▶ What the task requires
Repeat the material between the lines holding "Image resolution: width=1120" and "pos(29,553)", inclusive, changing every "Where should I click to" to "Where do I click to" and leaving all else unchanged.

▶ Input rows
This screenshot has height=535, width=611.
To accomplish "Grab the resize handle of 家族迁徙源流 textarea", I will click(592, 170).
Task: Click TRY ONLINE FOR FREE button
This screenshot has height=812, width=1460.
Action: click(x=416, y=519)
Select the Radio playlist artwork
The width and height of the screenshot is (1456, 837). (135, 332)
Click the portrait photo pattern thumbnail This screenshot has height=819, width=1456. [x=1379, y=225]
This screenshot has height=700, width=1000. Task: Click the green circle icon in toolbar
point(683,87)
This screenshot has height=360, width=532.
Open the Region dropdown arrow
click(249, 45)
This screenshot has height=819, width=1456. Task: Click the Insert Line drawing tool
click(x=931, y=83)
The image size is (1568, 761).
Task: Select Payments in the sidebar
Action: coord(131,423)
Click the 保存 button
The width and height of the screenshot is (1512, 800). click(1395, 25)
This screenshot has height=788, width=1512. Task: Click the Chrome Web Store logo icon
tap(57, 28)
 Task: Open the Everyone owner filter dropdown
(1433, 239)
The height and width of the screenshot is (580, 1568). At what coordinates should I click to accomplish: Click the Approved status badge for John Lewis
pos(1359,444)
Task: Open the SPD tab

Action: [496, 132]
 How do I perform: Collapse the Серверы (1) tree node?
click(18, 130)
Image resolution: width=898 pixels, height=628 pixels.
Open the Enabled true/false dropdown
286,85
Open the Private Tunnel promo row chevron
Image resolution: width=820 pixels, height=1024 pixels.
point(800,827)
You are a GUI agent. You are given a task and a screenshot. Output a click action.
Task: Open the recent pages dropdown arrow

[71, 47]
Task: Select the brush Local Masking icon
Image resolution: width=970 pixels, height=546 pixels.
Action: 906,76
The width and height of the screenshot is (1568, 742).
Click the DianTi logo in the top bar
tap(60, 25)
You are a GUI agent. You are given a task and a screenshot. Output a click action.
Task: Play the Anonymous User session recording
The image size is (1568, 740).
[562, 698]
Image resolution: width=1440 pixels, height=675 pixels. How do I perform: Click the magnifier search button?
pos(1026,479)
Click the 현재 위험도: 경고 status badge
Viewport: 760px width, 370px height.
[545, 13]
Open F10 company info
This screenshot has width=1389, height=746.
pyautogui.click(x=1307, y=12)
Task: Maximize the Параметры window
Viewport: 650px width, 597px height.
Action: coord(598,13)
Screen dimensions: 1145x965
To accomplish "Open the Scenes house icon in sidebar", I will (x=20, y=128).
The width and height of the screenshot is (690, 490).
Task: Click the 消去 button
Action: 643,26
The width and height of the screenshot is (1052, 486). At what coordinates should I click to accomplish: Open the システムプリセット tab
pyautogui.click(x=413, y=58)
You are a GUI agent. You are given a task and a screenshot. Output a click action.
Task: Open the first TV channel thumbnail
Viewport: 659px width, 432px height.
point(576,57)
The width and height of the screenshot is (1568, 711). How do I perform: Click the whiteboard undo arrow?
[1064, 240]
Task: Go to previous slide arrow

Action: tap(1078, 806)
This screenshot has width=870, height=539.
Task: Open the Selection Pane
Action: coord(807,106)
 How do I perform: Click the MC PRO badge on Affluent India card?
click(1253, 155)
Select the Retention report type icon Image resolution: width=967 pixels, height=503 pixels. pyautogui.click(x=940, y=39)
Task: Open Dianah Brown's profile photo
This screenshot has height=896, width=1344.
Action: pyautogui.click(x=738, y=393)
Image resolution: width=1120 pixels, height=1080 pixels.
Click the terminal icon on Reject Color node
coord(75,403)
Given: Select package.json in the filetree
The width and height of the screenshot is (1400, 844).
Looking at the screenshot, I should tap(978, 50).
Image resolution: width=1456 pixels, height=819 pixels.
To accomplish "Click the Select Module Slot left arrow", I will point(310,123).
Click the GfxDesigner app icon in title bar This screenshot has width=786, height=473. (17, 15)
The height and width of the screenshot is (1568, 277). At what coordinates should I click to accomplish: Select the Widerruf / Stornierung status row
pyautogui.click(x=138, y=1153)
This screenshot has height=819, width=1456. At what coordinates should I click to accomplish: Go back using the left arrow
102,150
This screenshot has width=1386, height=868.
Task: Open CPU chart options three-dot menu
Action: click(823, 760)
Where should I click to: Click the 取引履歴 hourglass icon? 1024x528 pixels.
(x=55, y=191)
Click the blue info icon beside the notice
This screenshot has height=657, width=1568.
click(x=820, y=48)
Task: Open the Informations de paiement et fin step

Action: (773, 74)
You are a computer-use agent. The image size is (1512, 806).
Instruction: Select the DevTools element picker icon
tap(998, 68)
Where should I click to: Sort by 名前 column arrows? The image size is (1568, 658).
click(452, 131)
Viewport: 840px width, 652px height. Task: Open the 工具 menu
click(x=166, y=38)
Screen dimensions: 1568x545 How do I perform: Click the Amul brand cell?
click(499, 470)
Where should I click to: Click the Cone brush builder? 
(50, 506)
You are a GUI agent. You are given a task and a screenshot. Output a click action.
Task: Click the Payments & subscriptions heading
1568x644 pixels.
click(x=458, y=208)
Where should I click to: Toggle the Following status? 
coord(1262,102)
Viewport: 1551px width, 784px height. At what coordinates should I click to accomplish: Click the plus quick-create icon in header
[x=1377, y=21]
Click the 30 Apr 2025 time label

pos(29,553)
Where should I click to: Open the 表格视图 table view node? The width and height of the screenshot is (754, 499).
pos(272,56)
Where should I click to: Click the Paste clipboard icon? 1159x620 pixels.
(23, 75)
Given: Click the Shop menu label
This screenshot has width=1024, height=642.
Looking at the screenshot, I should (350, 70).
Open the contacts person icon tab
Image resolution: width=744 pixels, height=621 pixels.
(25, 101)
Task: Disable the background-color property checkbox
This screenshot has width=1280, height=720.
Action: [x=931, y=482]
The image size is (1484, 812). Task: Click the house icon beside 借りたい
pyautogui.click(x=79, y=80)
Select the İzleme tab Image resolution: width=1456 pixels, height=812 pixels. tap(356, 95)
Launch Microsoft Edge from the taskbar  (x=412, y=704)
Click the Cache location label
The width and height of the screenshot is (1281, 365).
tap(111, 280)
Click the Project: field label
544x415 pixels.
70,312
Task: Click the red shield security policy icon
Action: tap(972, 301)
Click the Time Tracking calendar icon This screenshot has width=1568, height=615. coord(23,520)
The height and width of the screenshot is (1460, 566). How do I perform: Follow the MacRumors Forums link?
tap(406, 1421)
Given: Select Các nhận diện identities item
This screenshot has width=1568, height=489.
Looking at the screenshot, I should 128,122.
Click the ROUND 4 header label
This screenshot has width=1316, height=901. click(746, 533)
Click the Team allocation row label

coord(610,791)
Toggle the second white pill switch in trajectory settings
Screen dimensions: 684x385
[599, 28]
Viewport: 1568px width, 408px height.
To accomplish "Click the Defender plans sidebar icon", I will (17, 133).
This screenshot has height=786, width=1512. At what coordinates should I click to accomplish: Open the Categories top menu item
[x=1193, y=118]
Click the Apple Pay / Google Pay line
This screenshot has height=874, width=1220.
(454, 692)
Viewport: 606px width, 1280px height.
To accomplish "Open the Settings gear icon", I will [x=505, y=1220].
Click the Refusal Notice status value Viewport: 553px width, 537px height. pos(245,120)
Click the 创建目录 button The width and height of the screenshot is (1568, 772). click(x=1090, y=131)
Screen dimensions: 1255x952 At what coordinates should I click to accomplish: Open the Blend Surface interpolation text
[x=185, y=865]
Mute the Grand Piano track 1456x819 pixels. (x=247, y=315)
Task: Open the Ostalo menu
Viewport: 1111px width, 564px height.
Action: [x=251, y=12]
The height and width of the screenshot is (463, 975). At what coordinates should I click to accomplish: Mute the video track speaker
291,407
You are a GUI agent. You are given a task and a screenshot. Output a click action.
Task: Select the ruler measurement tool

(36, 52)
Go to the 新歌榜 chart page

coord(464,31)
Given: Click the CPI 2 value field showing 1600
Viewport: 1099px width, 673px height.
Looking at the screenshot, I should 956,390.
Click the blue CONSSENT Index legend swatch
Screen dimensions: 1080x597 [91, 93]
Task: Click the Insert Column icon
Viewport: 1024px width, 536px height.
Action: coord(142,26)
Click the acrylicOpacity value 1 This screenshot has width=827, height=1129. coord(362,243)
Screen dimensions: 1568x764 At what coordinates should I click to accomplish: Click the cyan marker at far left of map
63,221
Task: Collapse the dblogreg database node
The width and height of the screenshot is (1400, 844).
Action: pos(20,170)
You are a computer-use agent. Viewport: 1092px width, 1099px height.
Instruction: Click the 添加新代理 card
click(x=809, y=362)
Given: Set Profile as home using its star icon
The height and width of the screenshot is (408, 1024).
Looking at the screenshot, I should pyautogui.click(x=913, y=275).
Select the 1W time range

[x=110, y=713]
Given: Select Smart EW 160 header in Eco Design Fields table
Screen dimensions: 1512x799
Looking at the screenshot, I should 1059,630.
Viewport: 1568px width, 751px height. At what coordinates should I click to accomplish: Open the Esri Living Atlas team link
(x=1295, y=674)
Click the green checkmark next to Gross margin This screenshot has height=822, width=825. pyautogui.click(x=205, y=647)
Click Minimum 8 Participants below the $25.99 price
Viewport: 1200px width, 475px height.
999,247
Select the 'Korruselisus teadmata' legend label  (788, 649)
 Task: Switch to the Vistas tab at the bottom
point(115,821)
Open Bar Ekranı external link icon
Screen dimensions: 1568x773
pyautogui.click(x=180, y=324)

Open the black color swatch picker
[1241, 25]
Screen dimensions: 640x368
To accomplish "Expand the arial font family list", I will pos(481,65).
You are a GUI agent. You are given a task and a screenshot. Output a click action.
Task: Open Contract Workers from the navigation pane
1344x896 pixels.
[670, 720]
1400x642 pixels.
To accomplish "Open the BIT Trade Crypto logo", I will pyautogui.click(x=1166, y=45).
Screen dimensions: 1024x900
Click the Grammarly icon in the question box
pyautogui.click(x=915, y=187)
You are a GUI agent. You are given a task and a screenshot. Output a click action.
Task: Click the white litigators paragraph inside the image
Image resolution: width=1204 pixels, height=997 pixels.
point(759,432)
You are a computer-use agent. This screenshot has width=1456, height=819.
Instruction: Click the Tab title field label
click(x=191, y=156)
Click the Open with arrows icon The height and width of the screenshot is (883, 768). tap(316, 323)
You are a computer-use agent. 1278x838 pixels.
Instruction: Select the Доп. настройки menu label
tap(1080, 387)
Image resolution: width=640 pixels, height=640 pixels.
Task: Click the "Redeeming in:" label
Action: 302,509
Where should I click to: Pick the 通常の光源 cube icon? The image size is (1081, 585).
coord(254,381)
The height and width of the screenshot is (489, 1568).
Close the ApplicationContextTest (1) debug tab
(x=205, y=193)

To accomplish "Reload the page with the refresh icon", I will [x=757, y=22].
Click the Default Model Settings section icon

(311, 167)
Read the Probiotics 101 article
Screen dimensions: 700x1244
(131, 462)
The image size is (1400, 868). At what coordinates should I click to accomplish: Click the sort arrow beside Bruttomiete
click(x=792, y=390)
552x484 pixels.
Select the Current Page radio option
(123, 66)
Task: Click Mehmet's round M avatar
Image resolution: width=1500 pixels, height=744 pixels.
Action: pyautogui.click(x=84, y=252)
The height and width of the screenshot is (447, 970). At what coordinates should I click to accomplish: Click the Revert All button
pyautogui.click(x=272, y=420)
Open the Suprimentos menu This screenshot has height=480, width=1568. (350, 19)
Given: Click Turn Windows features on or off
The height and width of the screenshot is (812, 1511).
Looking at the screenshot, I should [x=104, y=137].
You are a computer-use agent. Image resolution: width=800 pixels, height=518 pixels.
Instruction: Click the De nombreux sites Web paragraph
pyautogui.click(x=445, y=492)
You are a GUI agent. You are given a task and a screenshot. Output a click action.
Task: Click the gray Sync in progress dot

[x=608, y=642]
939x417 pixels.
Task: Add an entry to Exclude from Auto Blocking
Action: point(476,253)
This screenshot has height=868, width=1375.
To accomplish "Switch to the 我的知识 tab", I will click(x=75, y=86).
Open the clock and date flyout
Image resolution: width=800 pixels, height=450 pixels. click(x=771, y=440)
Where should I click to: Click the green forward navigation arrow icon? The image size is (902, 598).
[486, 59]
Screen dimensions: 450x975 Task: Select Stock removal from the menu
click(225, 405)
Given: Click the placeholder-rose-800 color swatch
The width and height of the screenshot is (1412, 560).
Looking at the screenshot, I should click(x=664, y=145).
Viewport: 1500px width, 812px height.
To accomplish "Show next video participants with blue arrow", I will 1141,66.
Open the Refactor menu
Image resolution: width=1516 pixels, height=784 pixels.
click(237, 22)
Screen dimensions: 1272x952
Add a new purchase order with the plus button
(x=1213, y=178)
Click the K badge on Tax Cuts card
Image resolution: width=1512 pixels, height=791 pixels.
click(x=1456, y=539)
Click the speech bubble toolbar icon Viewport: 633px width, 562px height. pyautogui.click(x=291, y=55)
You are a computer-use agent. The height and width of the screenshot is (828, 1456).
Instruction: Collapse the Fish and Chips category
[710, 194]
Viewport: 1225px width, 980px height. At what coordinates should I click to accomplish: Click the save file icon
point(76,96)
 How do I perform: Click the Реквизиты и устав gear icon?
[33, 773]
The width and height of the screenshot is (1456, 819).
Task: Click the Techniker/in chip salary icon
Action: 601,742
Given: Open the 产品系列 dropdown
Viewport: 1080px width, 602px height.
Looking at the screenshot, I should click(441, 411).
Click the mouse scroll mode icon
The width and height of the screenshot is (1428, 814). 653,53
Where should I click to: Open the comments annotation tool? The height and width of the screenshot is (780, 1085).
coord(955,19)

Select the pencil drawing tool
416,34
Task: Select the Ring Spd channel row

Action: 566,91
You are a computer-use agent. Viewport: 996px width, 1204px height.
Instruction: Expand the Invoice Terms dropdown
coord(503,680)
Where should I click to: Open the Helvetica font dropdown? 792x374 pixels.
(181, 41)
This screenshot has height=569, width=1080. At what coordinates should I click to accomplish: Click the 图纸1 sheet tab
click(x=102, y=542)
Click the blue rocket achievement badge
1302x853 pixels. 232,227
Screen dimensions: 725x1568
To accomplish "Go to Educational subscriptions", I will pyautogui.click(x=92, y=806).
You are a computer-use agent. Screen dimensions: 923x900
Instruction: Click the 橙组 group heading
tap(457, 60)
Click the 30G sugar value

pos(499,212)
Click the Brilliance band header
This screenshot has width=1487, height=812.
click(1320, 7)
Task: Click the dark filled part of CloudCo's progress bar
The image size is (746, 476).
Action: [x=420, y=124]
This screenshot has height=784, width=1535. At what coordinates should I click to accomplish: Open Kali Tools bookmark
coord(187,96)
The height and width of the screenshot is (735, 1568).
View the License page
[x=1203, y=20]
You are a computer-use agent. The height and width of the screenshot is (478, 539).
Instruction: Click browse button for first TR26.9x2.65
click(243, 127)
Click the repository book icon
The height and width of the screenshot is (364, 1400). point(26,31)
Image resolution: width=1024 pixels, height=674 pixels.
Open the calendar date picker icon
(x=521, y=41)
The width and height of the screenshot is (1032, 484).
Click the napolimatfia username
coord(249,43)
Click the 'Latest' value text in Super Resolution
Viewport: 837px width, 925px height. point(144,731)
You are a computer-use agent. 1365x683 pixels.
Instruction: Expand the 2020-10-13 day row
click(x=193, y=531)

▶ Task result
Image resolution: width=1120 pixels, height=1080 pixels.
Click the terminal icon on Reject Color node
coord(75,403)
Given: Select package.json in the filetree
The width and height of the screenshot is (1400, 844).
Looking at the screenshot, I should tap(978, 50).
Image resolution: width=1456 pixels, height=819 pixels.
To accomplish "Click the Select Module Slot left arrow", I will point(310,123).
Click the GfxDesigner app icon in title bar This screenshot has width=786, height=473. (17, 15)
The height and width of the screenshot is (1568, 277). At what coordinates should I click to accomplish: Select the Widerruf / Stornierung status row
pyautogui.click(x=138, y=1153)
This screenshot has height=819, width=1456. At what coordinates should I click to accomplish: Go back using the left arrow
102,150
This screenshot has width=1386, height=868.
Task: Open CPU chart options three-dot menu
Action: click(823, 760)
Where do I click to: Click the 取引履歴 hourglass icon? 1024x528 pixels.
(x=55, y=191)
Click the blue info icon beside the notice
This screenshot has height=657, width=1568.
click(x=820, y=48)
Task: Open the Informations de paiement et fin step

Action: (773, 74)
You are a computer-use agent. The image size is (1512, 806).
Instruction: Select the DevTools element picker icon
tap(998, 68)
Where do I click to: Sort by 名前 column arrows? The image size is (1568, 658).
click(452, 131)
Viewport: 840px width, 652px height. Task: Open the 工具 menu
click(x=166, y=38)
Screen dimensions: 1568x545 How do I perform: Click the Amul brand cell?
click(499, 470)
Where do I click to: Click the Cone brush builder? 
(50, 506)
You are a GUI agent. You are given a task and a screenshot. Output a click action.
Task: Click the Payments & subscriptions heading
1568x644 pixels.
click(x=458, y=208)
Where do I click to: Toggle the Following status? 
coord(1262,102)
Viewport: 1551px width, 784px height. At what coordinates should I click to accomplish: Click the plus quick-create icon in header
[x=1377, y=21]
Click the 30 Apr 2025 time label

pos(29,553)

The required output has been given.